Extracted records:
========

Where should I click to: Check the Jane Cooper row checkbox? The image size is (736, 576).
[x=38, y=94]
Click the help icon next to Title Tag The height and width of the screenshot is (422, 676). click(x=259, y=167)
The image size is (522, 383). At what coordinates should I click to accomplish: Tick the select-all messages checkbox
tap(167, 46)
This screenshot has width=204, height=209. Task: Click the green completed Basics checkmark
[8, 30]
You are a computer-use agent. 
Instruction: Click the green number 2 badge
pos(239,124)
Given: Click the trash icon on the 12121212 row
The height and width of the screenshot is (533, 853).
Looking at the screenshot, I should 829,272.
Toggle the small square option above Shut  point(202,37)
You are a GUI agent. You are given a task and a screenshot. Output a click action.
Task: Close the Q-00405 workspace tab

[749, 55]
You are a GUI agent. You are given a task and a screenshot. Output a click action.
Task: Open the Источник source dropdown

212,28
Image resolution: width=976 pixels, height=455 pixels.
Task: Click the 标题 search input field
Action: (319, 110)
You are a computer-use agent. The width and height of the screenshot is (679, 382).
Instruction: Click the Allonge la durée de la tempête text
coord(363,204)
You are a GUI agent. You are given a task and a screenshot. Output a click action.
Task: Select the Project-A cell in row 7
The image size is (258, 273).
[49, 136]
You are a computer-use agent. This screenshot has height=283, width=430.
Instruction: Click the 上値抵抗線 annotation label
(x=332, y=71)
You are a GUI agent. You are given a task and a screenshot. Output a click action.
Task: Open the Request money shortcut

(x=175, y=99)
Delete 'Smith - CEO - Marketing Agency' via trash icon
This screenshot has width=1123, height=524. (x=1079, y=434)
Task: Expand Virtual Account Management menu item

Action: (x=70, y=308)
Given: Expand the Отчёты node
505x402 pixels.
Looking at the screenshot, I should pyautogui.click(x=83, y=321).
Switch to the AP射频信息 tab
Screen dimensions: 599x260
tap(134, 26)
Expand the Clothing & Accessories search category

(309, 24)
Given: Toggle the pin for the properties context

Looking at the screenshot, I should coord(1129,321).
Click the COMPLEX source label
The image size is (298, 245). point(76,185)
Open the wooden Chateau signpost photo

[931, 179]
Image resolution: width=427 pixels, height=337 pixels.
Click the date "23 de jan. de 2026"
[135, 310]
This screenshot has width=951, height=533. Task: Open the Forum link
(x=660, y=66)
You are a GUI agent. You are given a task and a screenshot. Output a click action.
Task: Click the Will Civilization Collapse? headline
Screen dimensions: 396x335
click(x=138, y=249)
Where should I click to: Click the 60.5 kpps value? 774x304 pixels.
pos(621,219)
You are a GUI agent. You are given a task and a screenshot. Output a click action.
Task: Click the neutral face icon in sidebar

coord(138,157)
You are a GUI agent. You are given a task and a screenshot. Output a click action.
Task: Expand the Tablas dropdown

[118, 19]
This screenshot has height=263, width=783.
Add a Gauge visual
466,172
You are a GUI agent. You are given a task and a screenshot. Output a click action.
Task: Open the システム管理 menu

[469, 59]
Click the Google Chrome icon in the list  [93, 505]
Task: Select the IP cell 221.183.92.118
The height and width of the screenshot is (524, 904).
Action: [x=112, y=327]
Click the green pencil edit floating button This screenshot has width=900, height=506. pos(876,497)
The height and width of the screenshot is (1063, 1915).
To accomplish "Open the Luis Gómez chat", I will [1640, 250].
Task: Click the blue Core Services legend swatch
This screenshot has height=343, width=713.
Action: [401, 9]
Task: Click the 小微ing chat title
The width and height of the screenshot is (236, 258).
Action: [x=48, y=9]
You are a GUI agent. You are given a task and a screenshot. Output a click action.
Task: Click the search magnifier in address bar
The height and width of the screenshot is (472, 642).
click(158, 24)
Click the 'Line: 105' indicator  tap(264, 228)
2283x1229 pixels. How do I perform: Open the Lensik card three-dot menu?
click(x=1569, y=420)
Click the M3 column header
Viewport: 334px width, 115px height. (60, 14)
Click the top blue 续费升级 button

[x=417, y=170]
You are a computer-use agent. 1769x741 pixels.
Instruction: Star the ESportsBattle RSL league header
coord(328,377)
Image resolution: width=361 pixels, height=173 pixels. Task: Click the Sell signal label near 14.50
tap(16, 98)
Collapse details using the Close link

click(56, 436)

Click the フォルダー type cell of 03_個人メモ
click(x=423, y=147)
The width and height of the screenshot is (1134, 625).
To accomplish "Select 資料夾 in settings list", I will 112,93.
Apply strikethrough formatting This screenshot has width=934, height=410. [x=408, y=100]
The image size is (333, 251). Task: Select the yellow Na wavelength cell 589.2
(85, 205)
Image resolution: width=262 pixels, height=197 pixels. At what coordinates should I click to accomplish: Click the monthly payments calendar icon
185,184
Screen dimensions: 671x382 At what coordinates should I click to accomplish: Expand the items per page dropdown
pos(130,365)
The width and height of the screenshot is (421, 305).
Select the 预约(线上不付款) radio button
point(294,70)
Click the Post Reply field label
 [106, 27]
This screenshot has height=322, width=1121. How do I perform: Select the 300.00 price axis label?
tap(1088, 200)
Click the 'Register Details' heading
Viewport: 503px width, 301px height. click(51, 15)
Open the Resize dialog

========

What you have to do:
Copy out the data above word for word, starting at its first line and ending with the line that contains "You are a computer-use agent. This".

Result below:
Where should I click to: Check the Jane Cooper row checkbox? The image size is (736, 576).
[x=38, y=94]
Click the help icon next to Title Tag The height and width of the screenshot is (422, 676). click(x=259, y=167)
The image size is (522, 383). At what coordinates should I click to accomplish: Tick the select-all messages checkbox
tap(167, 46)
This screenshot has width=204, height=209. Task: Click the green completed Basics checkmark
[8, 30]
You are a computer-use agent. 
Instruction: Click the green number 2 badge
pos(239,124)
Given: Click the trash icon on the 12121212 row
The height and width of the screenshot is (533, 853).
Looking at the screenshot, I should 829,272.
Toggle the small square option above Shut  point(202,37)
You are a GUI agent. You are given a task and a screenshot. Output a click action.
Task: Close the Q-00405 workspace tab

[749, 55]
You are a GUI agent. You are given a task and a screenshot. Output a click action.
Task: Open the Источник source dropdown

212,28
Image resolution: width=976 pixels, height=455 pixels.
Task: Click the 标题 search input field
Action: (319, 110)
You are a computer-use agent. The width and height of the screenshot is (679, 382).
Instruction: Click the Allonge la durée de la tempête text
coord(363,204)
You are a GUI agent. You are given a task and a screenshot. Output a click action.
Task: Select the Project-A cell in row 7
The image size is (258, 273).
[49, 136]
You are a computer-use agent. This screenshot has height=283, width=430.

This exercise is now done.